The 2016–2017 international cricket season was from September 2016 to April 2017. During this period, 41 Test matches, 87 One Day Internationals (ODIs), 43 Twenty20 Internationals (T20Is), 4 first class matches, 16 List A matches, 41 Women's One Day Internationals (WODIs), and 15 Women's Twenty20 Internationals (WT20Is) were played. Of the 41 Test matches that took place in this season, 3 were day/night Test matches. The season started with Pakistan leading the Test cricket rankings, Australia leading the ODI rankings, New Zealand leading the Twenty20 rankings, and Australia women leading the Women's rankings.

Men's full member cricket started with New Zealand's tour to India. India's 3–0 win over New Zealand in the Test series saw India move up to first in the Test rankings. This tour also saw several milestones in Indian cricket with the first Test of the series being India's 500th Test match, the second Test of the series being India's 250th Test at home, and the first ODI being India's 900th ODI. Notable highlights in this season include Bangladesh's first ever Test victory over England in a two-match series tied 1–1, and South Africa's third consecutive Test series victory against Australia in Australia. However, South Africa's tour to Australia suffered from controversy as the International Cricket Council (ICC) charged Faf du Plessis, South Africa's captain with ball tampering. New Zealand managed to win its first Test series against Pakistan since 1985. India won the Test series against England, contested for the Anthony de Mello Trophy, for the first time since 2008. The tenth edition of the Chappell–Hadlee Trophy, which was held in Australia, was won by Australia 3–0, and the eleventh edition, which was held in New Zealand, was won by New Zealand 2–0. Bangladesh played its first ever Test match in India, which India won by 208 runs. There was one international tournament, a tri-series in Zimbabwe which also contained Sri Lanka and the West Indies, which was won by Sri Lanka. The season also witnessed Sri Lanka's first ever series win in any format against South Africa in South Africa when they won the T20I series 2–1. South Africa recorded twelve consecutive ODI wins that included a whitewash of Australia and Sri Lanka at home. The final Test series of the season saw Pakistan win their first ever Test series in the West Indies.

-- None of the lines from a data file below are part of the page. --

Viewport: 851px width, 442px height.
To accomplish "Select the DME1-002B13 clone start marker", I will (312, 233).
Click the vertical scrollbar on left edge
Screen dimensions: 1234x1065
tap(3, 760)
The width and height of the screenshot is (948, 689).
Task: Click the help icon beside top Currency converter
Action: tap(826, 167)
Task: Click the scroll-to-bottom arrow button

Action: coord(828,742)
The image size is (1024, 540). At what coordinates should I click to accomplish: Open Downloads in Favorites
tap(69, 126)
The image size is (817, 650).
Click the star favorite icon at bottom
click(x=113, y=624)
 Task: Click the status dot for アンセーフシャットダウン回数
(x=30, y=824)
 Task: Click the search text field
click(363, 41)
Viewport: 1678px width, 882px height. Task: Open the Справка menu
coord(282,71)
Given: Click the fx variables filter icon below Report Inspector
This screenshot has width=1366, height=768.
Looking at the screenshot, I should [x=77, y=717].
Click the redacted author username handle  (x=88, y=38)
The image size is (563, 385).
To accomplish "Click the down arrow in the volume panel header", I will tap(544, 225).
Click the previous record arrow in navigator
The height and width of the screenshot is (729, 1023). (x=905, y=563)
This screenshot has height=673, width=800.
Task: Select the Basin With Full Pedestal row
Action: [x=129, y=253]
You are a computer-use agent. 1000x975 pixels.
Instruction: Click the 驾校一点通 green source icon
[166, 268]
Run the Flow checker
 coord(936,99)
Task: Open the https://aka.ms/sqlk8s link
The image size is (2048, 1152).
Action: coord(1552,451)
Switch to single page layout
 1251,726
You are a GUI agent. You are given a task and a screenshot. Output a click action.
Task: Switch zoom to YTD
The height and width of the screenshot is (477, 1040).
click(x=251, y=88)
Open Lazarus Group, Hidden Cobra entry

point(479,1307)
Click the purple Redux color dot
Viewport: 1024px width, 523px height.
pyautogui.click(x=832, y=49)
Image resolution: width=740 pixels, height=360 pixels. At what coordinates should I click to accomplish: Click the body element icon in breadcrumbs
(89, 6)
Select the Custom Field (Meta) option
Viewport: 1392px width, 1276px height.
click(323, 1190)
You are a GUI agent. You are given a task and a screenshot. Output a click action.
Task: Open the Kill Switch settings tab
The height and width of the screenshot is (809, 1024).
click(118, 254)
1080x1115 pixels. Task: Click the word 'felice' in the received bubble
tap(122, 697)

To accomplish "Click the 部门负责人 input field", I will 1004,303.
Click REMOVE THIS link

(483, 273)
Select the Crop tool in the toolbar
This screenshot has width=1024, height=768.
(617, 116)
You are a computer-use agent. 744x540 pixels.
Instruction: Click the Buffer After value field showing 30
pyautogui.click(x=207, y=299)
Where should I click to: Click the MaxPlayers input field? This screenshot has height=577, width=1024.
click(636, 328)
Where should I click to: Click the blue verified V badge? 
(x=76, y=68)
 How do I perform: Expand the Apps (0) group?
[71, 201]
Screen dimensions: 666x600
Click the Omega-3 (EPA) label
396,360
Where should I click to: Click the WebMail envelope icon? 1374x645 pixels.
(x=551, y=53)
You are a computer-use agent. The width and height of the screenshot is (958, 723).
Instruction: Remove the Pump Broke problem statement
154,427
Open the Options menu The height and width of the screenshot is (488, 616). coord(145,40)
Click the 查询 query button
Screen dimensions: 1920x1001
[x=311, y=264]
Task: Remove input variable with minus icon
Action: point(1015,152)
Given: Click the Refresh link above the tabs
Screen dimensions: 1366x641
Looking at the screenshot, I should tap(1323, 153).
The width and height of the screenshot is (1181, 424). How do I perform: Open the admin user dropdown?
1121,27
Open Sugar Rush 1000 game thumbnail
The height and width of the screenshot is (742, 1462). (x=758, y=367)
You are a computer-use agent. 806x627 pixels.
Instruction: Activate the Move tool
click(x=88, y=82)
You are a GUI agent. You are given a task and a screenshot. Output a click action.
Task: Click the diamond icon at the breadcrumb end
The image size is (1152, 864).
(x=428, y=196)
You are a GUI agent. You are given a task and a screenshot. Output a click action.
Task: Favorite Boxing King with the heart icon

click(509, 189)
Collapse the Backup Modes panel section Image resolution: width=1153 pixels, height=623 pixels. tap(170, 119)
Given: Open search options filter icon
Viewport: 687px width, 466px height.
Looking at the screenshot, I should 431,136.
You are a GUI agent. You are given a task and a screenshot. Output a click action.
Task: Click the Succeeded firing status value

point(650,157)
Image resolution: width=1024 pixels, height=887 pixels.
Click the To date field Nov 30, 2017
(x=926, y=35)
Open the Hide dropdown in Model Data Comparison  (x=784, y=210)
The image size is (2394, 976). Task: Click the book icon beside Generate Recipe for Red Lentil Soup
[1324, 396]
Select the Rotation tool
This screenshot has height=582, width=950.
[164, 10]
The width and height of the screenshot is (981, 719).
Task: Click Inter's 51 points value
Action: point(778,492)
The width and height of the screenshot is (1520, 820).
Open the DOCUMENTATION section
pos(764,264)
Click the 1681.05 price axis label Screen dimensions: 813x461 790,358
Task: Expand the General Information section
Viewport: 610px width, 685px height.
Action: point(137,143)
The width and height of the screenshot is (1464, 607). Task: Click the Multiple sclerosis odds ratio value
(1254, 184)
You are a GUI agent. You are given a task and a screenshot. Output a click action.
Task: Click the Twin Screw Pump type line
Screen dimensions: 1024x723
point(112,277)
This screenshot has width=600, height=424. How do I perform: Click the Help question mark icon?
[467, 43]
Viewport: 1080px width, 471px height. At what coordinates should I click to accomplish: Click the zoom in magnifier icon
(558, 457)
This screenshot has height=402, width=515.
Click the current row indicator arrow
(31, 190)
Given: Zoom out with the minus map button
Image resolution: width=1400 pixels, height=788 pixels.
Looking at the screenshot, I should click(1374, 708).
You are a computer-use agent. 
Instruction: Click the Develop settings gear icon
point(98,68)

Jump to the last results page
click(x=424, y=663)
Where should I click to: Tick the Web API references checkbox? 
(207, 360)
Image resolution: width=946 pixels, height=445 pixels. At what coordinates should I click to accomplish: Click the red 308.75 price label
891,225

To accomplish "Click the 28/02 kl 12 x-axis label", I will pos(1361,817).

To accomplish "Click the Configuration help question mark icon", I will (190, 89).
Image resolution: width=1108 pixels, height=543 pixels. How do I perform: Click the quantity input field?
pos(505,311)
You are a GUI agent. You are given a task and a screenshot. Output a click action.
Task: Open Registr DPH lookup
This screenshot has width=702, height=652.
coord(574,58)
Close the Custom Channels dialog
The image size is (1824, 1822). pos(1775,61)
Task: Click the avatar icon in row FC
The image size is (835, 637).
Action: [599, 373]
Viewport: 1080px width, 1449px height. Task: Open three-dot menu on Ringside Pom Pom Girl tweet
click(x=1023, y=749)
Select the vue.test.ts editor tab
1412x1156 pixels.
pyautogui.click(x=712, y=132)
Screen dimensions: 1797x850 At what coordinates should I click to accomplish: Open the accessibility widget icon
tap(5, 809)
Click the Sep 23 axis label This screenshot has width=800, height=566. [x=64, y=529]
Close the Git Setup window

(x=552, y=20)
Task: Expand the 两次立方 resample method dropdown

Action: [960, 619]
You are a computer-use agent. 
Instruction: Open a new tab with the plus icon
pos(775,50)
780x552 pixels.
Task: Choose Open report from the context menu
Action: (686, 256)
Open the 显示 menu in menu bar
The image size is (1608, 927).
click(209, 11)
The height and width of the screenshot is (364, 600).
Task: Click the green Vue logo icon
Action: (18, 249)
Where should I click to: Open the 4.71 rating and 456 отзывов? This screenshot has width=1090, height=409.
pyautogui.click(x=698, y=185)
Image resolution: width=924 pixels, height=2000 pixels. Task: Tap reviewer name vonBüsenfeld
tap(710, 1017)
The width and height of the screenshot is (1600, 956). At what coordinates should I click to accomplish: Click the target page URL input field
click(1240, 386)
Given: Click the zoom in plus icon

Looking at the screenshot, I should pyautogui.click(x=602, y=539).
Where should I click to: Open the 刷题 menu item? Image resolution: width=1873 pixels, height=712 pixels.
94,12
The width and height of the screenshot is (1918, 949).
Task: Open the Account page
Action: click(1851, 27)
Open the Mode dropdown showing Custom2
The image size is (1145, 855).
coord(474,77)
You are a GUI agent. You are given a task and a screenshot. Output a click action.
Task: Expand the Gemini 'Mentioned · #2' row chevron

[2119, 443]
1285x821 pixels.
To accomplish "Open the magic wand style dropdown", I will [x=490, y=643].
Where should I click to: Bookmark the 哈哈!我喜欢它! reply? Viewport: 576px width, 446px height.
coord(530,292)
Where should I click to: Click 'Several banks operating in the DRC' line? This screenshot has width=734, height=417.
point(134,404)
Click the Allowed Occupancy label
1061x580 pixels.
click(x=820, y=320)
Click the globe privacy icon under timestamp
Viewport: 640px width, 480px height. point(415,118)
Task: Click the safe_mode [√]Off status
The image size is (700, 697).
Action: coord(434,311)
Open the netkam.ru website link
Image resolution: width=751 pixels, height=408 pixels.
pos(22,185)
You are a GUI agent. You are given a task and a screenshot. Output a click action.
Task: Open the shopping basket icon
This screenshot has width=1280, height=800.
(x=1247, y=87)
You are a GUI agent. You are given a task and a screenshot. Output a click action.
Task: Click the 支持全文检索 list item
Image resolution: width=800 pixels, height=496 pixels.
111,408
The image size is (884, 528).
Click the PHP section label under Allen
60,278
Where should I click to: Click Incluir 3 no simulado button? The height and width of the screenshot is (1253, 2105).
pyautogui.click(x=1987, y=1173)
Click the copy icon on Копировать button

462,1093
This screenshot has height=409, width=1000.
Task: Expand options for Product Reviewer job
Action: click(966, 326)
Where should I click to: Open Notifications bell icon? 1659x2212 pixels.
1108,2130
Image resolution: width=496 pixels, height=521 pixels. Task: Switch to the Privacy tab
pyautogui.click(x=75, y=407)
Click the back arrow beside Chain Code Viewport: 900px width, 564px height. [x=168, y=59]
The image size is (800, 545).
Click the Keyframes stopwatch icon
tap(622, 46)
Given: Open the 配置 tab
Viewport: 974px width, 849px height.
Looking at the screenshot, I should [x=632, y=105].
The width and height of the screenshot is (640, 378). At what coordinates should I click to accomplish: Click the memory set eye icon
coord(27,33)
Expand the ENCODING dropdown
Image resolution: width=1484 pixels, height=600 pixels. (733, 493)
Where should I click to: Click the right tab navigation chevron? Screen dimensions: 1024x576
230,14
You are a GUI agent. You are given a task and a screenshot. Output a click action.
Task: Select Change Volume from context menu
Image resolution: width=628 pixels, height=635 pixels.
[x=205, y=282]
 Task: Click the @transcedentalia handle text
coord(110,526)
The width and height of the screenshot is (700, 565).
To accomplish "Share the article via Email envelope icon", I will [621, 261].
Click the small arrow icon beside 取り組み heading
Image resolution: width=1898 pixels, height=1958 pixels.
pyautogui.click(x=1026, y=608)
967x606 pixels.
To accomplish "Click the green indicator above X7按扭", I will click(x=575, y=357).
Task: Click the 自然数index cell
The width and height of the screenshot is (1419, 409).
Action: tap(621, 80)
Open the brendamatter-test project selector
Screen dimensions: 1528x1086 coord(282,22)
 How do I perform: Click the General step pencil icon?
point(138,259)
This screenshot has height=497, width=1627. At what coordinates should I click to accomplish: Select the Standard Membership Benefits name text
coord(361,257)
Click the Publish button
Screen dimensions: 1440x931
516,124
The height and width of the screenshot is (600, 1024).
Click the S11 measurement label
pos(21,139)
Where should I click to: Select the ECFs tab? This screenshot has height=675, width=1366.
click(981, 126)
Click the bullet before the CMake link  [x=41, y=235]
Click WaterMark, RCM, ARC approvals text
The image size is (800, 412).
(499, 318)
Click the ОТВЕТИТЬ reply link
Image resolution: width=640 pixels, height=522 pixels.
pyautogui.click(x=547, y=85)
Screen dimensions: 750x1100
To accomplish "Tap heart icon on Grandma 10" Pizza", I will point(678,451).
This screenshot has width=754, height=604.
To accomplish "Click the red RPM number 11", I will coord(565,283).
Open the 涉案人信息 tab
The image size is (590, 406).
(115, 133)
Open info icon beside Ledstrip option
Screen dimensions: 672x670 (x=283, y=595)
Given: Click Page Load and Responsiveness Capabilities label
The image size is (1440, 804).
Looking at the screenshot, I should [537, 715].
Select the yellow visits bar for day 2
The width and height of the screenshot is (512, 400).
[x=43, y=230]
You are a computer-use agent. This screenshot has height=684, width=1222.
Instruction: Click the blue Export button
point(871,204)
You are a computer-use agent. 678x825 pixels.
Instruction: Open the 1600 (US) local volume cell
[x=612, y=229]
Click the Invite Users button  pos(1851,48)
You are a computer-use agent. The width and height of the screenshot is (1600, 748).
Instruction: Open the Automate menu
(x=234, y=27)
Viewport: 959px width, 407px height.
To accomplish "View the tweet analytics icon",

In men's associate and affiliate cricket, three matches of the Intercontinental Cup and six matches of the World Cricket League Championship were scheduled to take place. The results of these matches have so far seen Papua New Guinea move into first place in the World Cricket League Championship and fourth in the Intercontinental Cup. Additional international tours and tournaments were also scheduled among the top associates and affiliates: UAE vs Oman, Hong Kong vs Papua New Guinea, Afghanistan vs Ireland, the 2017 Desert T20 Challenge, and the 2016–17 United Arab Emirates Tri-Nation Series. Afghanistan also played a three match series against Bangladesh (losing 2–1), and Ireland played ODIs against South Africa and Australia, losing both. In addition, another step in the 2019 Cricket World Cup qualification process was completed with the United States and Oman being promoted into World Cricket League Division 3.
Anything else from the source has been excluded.